A collaborative effort by researchers from Nottingham Trent University, Helmholtz-Zentrum Dresden-Rossendorf e.V. (Germany), and Free University of Bozen-Bolzano (Italy) has led to the development of washable and durable magnetic field sensing electronic textiles. These textiles, believed to be the first of their kind, offer the potential to revolutionize their use in clothing.
In a groundbreaking study published in the Nature portfolio journal Communications Engineering, the team details how flexible and highly responsive ‘magnetoresistive’ sensors can be embedded within braided textile yarns that are compatible with standard textile manufacturing processes.
The innovative textiles can be operated via a variety of functions using accessories like a ring or glove equipped with miniature magnets. These integrated sensors are discreetly embedded into the fabric, with their positions marked through dyeing or embroidery. Acting as touchless controls or “buttons,” this seamless integration enhances functionality.
This technology extends beyond traditional uses, with applications such as textile-based keyboards or other interfaces that work underwater and in various weather conditions. An added benefit is that, unlike capacitive sensors and textile-based switches prone to accidental activation, these sensors offer precise functionality. By incorporating this technology into everyday clothing, users could interact with computers, smartphones, smartwatches, and other smart devices, effectively transforming their garments into wearable human-computer interfaces.
Potential applications include temperature and safety controls for specialized attire, gaming, and interactive fashion.
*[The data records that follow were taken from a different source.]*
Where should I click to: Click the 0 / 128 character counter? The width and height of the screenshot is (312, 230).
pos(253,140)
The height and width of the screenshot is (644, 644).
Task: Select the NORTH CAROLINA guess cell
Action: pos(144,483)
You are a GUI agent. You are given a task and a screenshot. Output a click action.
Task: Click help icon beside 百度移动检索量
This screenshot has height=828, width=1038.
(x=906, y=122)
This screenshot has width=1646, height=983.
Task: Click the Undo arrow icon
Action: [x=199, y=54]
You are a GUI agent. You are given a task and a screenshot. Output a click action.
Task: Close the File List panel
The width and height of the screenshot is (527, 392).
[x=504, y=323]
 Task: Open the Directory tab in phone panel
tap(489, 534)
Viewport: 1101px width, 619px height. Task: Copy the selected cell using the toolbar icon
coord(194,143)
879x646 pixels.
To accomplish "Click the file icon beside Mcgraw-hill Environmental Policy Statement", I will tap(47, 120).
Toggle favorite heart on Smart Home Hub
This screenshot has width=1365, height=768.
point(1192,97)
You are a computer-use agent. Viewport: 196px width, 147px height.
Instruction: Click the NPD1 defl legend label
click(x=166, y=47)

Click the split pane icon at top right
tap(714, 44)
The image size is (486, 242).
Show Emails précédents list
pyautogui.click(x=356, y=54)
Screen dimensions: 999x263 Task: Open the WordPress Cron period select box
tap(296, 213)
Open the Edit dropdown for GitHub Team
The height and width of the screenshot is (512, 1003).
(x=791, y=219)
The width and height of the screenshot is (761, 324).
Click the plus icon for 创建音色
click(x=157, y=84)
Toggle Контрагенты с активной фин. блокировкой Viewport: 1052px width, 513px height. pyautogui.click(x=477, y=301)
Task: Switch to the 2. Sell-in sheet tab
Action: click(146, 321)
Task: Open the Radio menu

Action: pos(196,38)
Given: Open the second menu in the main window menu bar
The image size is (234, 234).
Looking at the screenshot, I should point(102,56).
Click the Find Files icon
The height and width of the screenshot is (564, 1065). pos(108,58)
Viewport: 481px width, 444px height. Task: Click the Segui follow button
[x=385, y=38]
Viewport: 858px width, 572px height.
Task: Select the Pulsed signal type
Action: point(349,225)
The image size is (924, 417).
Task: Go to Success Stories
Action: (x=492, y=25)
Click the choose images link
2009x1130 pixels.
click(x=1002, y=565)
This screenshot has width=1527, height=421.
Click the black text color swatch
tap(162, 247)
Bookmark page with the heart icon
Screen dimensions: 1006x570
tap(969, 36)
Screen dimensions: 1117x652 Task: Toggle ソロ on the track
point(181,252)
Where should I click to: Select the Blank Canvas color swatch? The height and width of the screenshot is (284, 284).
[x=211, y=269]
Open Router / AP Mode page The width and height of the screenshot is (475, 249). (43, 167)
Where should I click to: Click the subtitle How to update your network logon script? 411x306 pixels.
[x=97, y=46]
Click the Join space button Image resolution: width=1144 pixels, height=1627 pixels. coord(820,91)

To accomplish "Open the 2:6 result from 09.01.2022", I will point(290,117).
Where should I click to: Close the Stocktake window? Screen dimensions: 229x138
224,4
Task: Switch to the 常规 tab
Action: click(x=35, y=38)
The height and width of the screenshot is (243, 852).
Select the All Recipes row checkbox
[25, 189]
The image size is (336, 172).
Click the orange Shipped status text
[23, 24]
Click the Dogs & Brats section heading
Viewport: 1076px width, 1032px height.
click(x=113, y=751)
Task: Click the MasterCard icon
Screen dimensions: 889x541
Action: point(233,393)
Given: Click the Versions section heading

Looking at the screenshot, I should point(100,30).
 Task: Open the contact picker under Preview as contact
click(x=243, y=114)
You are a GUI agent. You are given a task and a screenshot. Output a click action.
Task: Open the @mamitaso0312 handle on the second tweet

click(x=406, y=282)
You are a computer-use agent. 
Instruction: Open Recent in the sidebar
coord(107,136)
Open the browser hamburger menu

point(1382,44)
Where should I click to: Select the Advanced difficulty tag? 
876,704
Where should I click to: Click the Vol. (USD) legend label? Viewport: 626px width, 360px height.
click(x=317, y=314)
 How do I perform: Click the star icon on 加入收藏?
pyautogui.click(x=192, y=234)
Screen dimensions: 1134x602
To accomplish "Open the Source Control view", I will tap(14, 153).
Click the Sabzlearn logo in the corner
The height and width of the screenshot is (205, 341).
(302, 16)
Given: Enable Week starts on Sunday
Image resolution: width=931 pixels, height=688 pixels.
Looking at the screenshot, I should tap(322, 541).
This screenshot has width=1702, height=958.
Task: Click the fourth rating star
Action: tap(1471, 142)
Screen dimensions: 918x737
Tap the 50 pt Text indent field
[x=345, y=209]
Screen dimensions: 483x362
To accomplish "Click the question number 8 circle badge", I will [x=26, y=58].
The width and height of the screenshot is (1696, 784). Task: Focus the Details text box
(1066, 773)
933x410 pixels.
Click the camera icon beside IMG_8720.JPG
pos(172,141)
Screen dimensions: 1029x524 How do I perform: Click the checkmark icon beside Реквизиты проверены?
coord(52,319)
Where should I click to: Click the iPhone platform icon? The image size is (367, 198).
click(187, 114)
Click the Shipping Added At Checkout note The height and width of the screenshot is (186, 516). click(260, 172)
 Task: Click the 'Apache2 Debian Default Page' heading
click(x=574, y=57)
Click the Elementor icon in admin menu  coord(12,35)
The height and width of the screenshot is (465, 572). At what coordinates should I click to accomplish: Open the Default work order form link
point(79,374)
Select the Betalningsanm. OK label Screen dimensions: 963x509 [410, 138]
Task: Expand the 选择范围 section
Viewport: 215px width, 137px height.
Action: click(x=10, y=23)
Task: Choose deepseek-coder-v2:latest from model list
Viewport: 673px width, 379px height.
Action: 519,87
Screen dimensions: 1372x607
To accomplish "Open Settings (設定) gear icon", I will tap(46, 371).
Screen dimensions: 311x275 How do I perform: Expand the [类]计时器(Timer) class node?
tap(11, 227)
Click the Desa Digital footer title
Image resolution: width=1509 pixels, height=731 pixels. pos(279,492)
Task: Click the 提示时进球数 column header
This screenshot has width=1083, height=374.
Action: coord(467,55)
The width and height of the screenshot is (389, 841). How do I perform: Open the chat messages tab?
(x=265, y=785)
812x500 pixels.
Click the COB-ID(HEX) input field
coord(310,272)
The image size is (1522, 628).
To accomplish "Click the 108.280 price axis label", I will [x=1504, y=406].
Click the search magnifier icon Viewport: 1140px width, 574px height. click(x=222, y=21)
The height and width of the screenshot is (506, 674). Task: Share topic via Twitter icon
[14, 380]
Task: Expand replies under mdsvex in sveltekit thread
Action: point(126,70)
For instance, users could perform simple gestures to control LEDs or other illuminating devices embedded in the fabric.
The researchers showcased the versatility of this technology by demonstrating it in applications such as a functional armband for navigational control in virtual reality environments and a self-monitoring safety strap for motorcycle helmets. This represents the first time washable magnetic sensors have been seamlessly integrated into textiles for human-computer interaction.
The study included contributions from Nottingham Trent University’s School of Science and Technology and the Nottingham School of Art & Design.
“Our design could revolutionize electronic textiles for both specialized and everyday clothing. Tactile sensors on textiles vary in usefulness as accidental activation occurs when they rub or brush against surfaces. Touchless interaction reduces wear and tear. Importantly, our technology is designed for everyday use. It is machine washable and durable and does not impact the drape, or overall aesthetic appeal of the textile,” said Dr. Pasindu Lugoda, the study’s lead researcher from Nottingham Trent University’s Department of Engineering.
“Electronic textiles are becoming increasingly popular with wide-ranging uses, but the fusion of electronic functionality and textile fabrics can be very challenging. Electronic textiles have evolved and now rely on soft and flexible materials which are robust enough to endure washing and bending, but which are intuitive and reliable,” added Dr. Theo Hughes-Riley, corresponding author of the paper and a member of Nottingham Trent University’s Advanced Textiles Research Group.
“Our design introduces a novel approach to interactive wearables, including applications in conventionally unlikely environments,” commented Kalana Marasinghe, a fellow researcher at Nottingham Trent University.